The PopCult Bookshelf
Kept out of print for years because of a frivolous lawsuit from Charles Atlas, Flex Mentallo: Man of Muscle Mystery is an early work by the team of Grant Morrison and Frank Quitely (All Star Superman, We3), and it’s ultimately a confounding and bizarre meditation on the nature of the super hero in the post-Alan Moore and Frank Miller world.
Flex Mentallo himself looks like a cross between Bruno Sammartino and Sean Connery as “Zardoz.” He is unabashedly swiped from the bully in the old Charles Atlas comic strips.
Morrison had handled this sort of meta comics autobiography stuff before, and in a more coherent manner, in Animal Man for DC, but he seems to be trying to do it on a grander scale here.
With the situations and hallucinogenic tone, Flex Mentallo: Man of Muscle Mystery has a lot in common with Roger Waters’ The Wall, only with cheesy parodies of comics replacing the trappings of rock stardom. Narratively, it shares some of the same problems in terms of following the story.
Which is not to say that Flex Mentallo: Man of Muscle Mystery is a bust. The story is great if you have an encyclopedic knowledge of comics. Quitely’s art is, as always, absolutely fantastic. The book is worth owning for Quitely’s art on its own.

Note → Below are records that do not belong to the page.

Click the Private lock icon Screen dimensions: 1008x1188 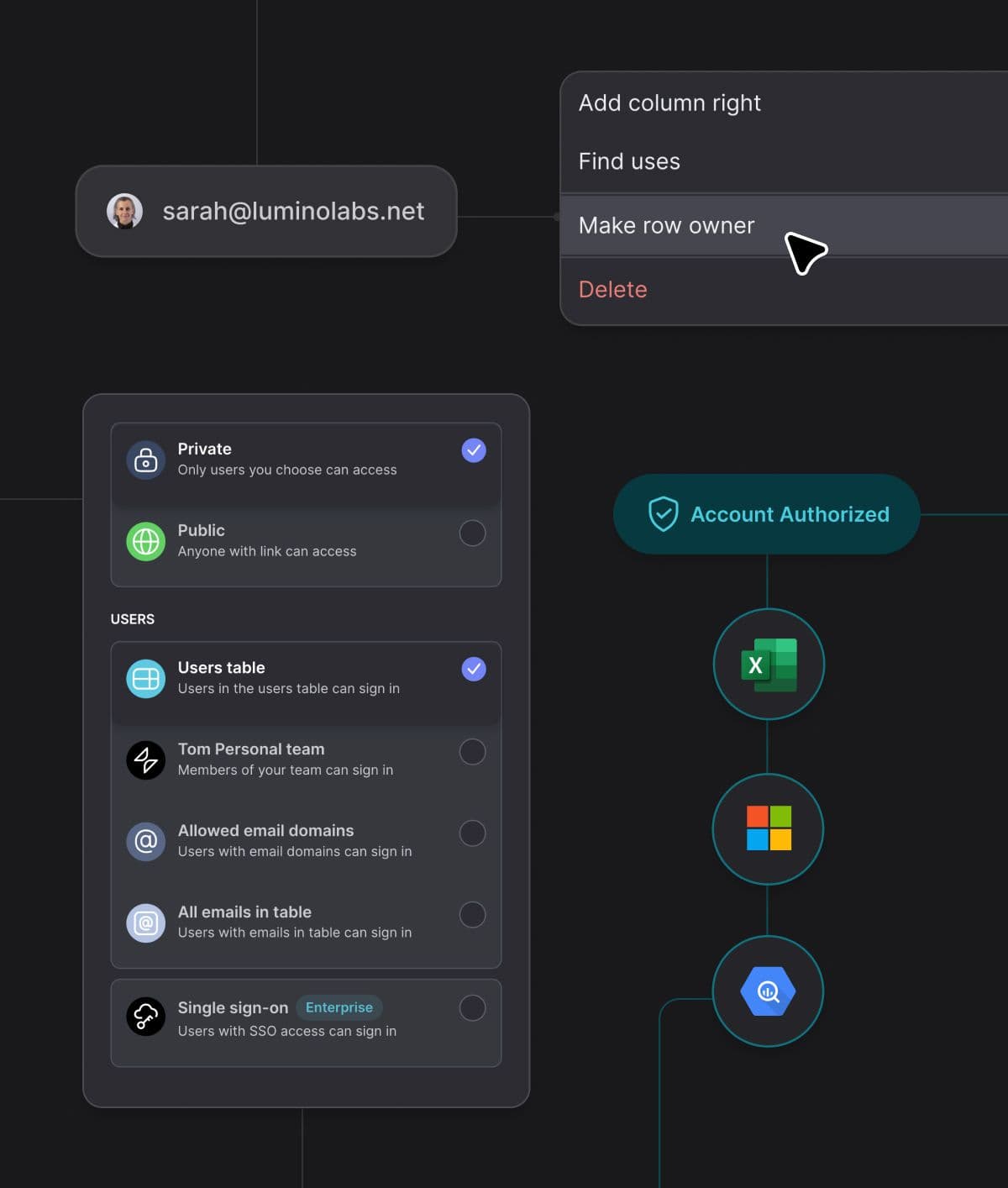click(146, 460)
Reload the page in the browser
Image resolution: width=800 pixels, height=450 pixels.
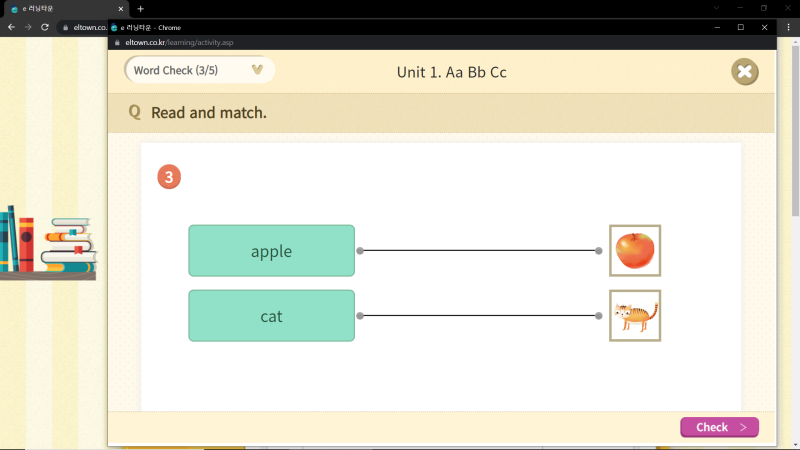tap(45, 27)
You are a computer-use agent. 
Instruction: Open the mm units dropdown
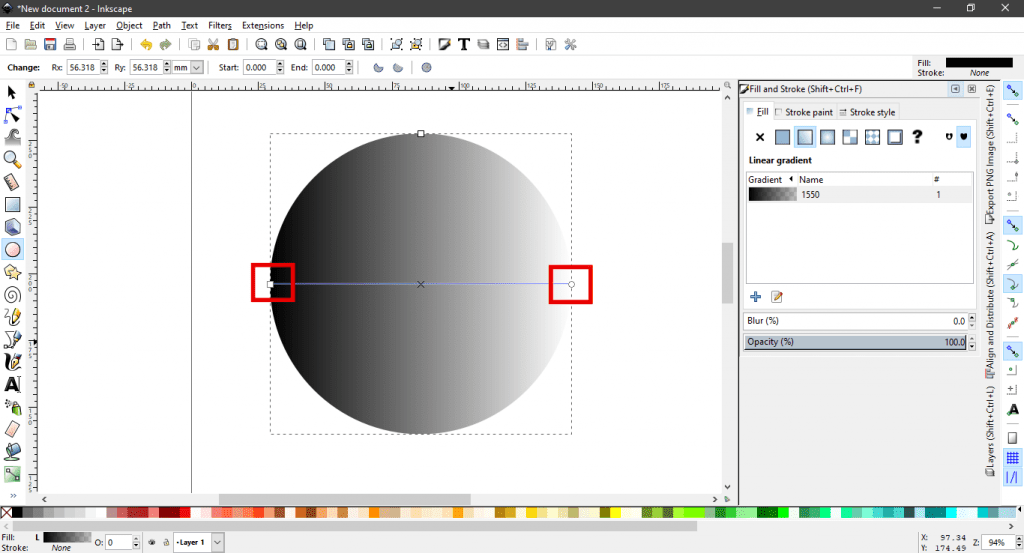tap(196, 67)
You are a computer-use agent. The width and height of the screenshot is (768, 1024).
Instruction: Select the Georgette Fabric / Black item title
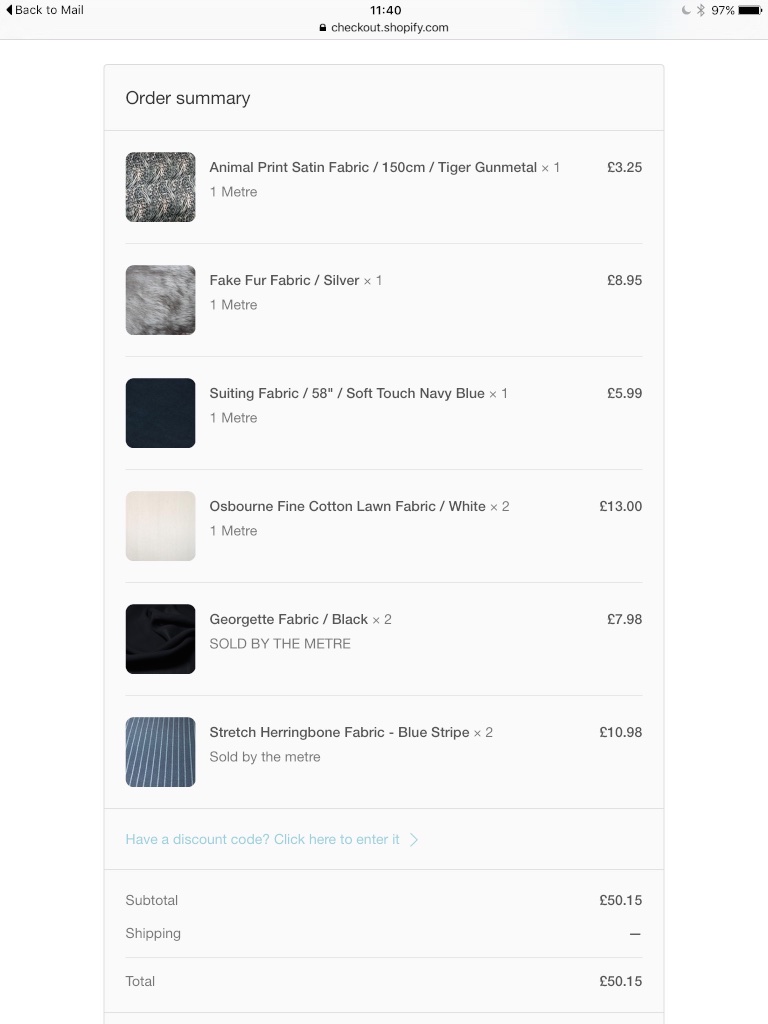289,619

Flex Mentallo: Man of Muscle Mystery sports a fictional introduction which purports to be the history of the Flex Mentallo comic book, dating from the Golden Age of comics through the Silver Age and on to the modern revival, and it is hysterical.
The introduction attributes the original creation of the character in 1941 to Ashley Dubois, who is portrayed as a cross between Stan Lee and Tennessee Williams. The introduction is wickedly funny and succeeds as a parody much more efficiently than the comic does.